→ **Problem set**
A. Please copy from the experiment design page the part that opens with the words containing "How to learn" and closes with "contamination between groups.".
B. According to the experiment design page, what does a Sample Ratio Mismatch indicate?

→ **Passage for review**
How to learn Randomization And Unit Selection for Experiment Design in Data Scientist for free

Why this matters

Choosing the right experimental unit and randomization scheme is the foundation of trustworthy A/B tests. As a Data Scientist, you will be asked to:

Decide whether to randomize by user, session, device, household, store, city, or time.
Prevent spillovers (interference) and contamination between groups.
Balance covariates, detect assignment issues, and ensure results are analyzable.
Communicate trade-offs between precision, power, and practicality.

Concept explained simply

Two questions define solid experiments:

Unit selection: Who or what receives the treatment? (e.g., a user, a store, a city)
Randomization: How do we assign units to groups in a fair, reproducible way?

Pick the smallest unit that:

Experiences the treatment consistently (exposure is well-defined).
Does not affect other units’ outcomes (no or acceptable interference).
Matches how outcomes are measured (analysis unit aligns with assignment or is properly modeled).

Mental model

Who is treated? The entity that actually experiences the variant.
Where can interference flow? Within device, across devices for a user, across people in a household, across stores in a region, across friends in a network.
What do we measure? Choose metrics at or above the assignment level to avoid bias or use models that account for clustering.
How does randomness happen? Deterministic hashing or random draws that assign each unit to treatment or control in a reproducible, sticky way.

Core techniques

User-level randomization: Best for logged-in, cross-device experiences.
Session/device/cookie-level randomization: Use only if exposure is session-bound and cross-session contamination is unlikely.
Cluster randomization (e.g., by household, store, city): Use when within-cluster spillovers are strong.
Blocked/stratified randomization: Balance important covariates (e.g., platform, country, pre-period activity) before assignment.
Sticky assignment: A unit always gets the same variant across the test window.
SRM checks: Sample Ratio Mismatch indicates randomization or tracking problems.

Worked examples

Example 1: Free shipping banner on an e-commerce site

Situation: Banner appears for logged-in users across web and app.

Unit: User account (to stay consistent across devices).
Randomization: Deterministic hash of user_id to buckets, 50/50 split.
Risks: Logged-out traffic. Mitigation: For anonymous users, either exclude from test or use cookie-level with short duration and clear analysis separation.
Outcome: Per-user conversion rate and revenue per user over test window.

Example 2: Notification send-time experiment

Situation: Compare two send schedules for push notifications.

Unit: User (schedules influence multiple days; per-session assignment would cross-contaminate).
Randomization: User-level hashing to Schedule A or B, sticky for entire test.
Outcome: Per-user opens, conversions, and opt-out rate during the test.
Note: Repeated measures per user are aggregated at user-level for analysis.

Example 3: Price change with potential arbitrage

Situation: Price differences may leak across users in the same location.

Unit: City (cluster randomization).
Randomization: Randomly assign cities to treatment/control with stratification by pre-period revenue and region.
Outcome: City-level revenue and units sold.
Trade-off: Fewer clusters reduce power; account for design effect and use pre-period covariates to improve precision.

→ **Provided data**
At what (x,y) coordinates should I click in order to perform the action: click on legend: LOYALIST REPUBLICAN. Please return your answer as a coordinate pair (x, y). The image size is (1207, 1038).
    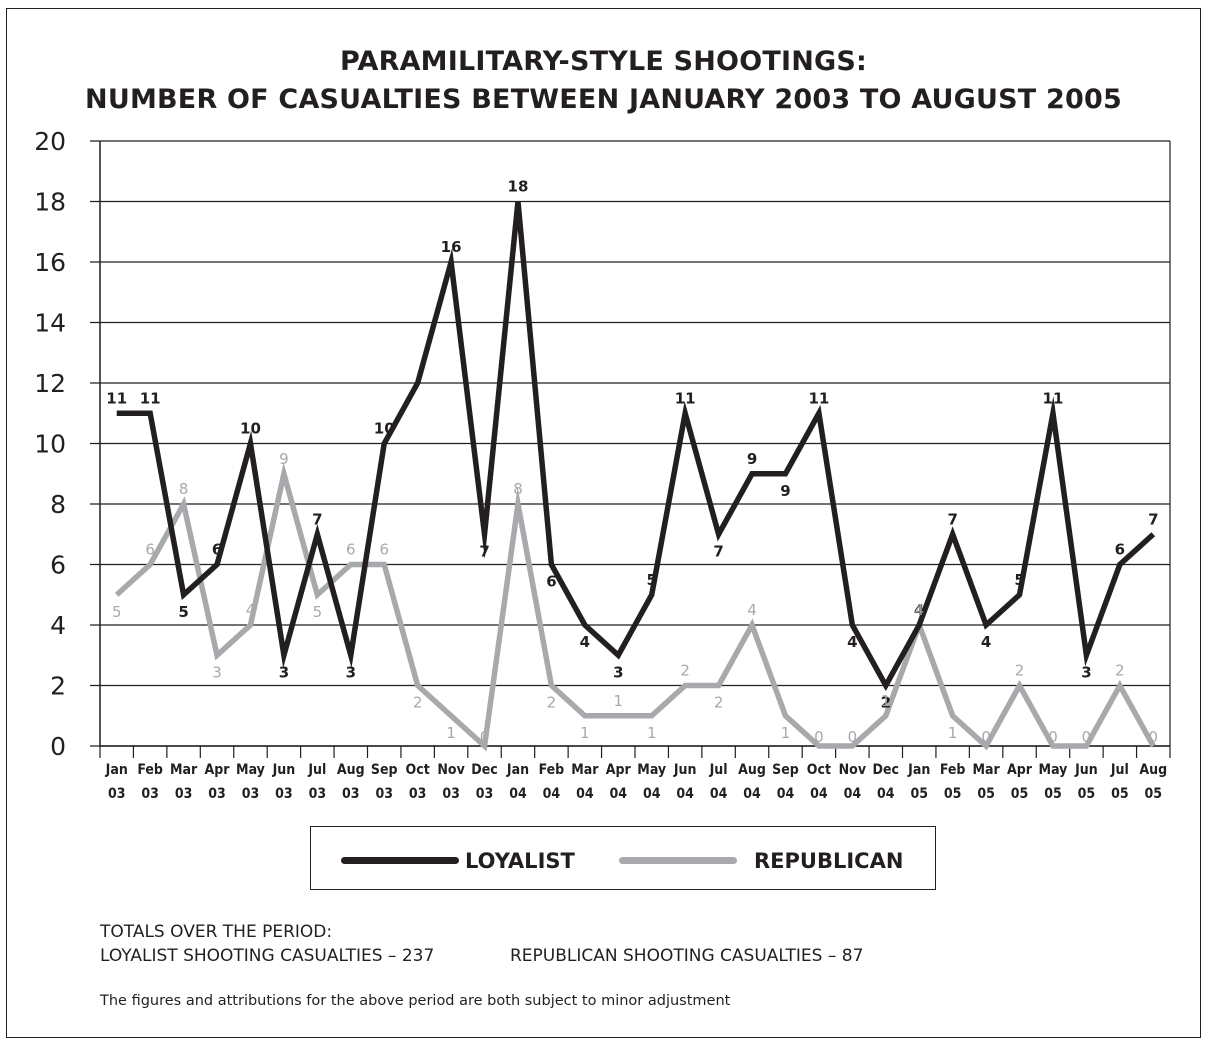
    Looking at the image, I should click on (623, 858).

→ **Task-by-task answers**
A.
How to learn Randomization And Unit Selection for Experiment Design in Data Scientist for free

Why this matters

Choosing the right experimental unit and randomization scheme is the foundation of trustworthy A/B tests. As a Data Scientist, you will be asked to:

Decide whether to randomize by user, session, device, household, store, city, or time.
Prevent spillovers (interference) and contamination between groups.

B. Randomization or tracking problems.